Gather, from the listing beneath this task, every line holding the string "computer".

:: Supplied data ::

==*==

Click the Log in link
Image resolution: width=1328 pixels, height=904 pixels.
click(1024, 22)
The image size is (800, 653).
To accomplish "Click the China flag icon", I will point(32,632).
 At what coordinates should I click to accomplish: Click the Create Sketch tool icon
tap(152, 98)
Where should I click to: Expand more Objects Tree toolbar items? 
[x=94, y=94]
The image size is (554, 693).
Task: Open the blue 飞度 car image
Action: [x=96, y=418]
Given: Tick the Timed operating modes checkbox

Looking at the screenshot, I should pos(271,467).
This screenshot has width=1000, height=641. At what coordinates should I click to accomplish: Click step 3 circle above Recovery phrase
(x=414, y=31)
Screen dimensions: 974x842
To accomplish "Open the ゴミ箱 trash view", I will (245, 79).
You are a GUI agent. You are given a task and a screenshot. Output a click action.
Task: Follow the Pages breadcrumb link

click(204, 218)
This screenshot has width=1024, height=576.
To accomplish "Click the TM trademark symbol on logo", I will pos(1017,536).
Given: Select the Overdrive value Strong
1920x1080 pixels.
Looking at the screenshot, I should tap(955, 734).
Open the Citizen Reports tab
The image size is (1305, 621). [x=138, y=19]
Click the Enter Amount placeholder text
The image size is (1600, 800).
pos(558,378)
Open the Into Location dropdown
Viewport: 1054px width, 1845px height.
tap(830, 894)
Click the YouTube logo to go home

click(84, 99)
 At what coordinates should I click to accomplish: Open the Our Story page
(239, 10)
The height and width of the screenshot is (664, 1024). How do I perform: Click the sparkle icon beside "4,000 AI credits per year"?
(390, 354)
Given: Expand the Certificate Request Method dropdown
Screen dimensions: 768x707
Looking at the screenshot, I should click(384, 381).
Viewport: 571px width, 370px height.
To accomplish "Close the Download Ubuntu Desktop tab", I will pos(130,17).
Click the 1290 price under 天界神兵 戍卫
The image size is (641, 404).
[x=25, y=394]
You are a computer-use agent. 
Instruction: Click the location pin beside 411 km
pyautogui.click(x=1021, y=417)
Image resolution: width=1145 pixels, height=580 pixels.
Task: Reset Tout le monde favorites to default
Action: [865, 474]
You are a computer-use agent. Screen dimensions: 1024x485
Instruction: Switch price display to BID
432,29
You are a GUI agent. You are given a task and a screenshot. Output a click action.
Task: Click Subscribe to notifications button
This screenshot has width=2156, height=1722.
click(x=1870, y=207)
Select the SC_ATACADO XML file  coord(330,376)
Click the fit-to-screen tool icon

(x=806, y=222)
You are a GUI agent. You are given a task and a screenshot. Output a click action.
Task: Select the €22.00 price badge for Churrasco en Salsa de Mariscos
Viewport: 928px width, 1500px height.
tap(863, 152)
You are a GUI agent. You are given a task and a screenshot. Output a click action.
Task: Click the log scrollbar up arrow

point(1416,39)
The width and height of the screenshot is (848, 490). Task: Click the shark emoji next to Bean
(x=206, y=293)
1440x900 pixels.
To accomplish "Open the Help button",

==*==

:: Solved problem ::
You are a computer-use agent. 
You are a computer-use agent. Screen dimensions: 1024x485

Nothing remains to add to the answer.